Hadoop is a big data technology suite from the Apache Foundation that provides a range of tools for storing, interacting with and manipulating large data sets, or to help solve big data problems which might relate to the structure of the data just as much as the size of it. With many companies approaching points where they need to be able to handle large amounts of data, either right now or looking forward in order to scale, Hadoop is one of the core technologies that can help aid you there. In this talk I’ll provide an outline of HDFS, Hive and Spark, three of the core Hadoop tools, and how you can use them; the differences between Hadoop and other technologies such as Elasticsearch; about Presto, a distributed SQL query engine that will allow you to query your big data clusters (HDFS, MySQL, PostgreSQL or Cassandra alike) with simple SQL queries. And finally, I’ll talk about how you can utilise these resources from within your PHP application, allowing your platform to interact with your huge volumes of data without having to copy your business logic into another language.

Comments

Comments are closed.

Pieter Gerber at 13:17 on 27 Sep 2018

Very interesting topic and well presented. Well done Michael.

Enjoyed the talk. Would've loved to see more detail on the hadoop, but it being such a wide topic it's unfair to expect that in such a short timeframe. What I was particularly interested in was Presto. Well done! Thank you.

Andre Smith at 13:58 on 27 Sep 2018

Michael seems very knowledgeable.

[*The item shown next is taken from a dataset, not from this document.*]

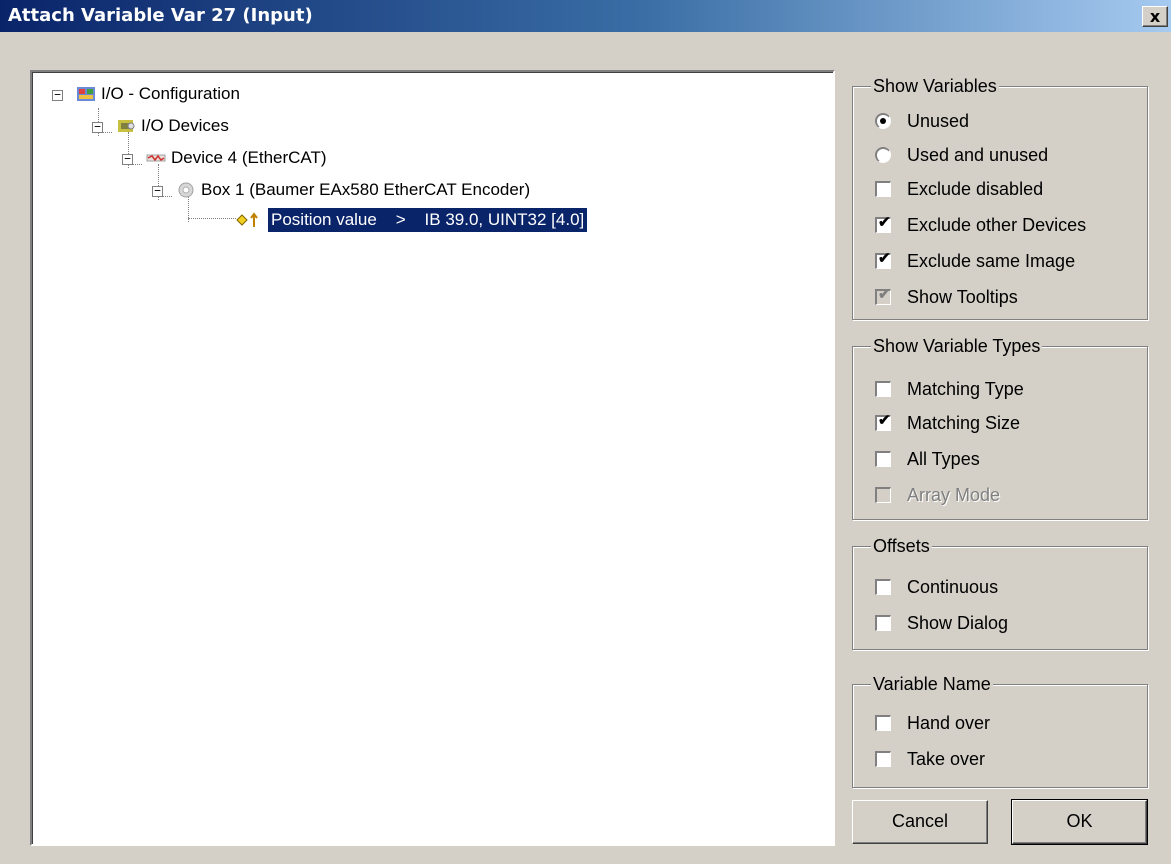 Image resolution: width=1171 pixels, height=864 pixels. I want to click on tree-line, so click(212, 218).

The talk did seem a bit more rushed than his first one earlier today. But he is a very good public speaker, and conveys his message very clearly and understandably.

Micheal seems very passionate about Hadoop and it shows in this talk.

William Stam at 09:07 on 28 Sep 2018

thank you for a very interesting talk! it was far far too short tho :( it left me wanting to know more tho! next talk you get 3 days for the intro, deal?

Liam Norman at 00:26 on 29 Sep 2018

Really good talk and great delivery, Hadoop looks like a very good solution to scaling with big data.

Justin Fossey at 13:31 on 2 Oct 2018

Learning about Hadoop was just amazing, when I looked at it in the passed myself I often found myself confused and struggled to see how all the pieces fit together.

Michael really did a great job in providing the history and how all the different pieces fitted together and explaining how Hadoop is not one thing, but lots of different things arranged together in different ways.

Its unfortunate he had to leave early and could not be part of the speaker panel as I think his topics and experiences would have been a great addition to the discussion.

I think the only issue I have was that he unfortunately ran out of time for questions. The size and scope of the topic really leaves you with a few unanswered questions, but otherwise a really great talk.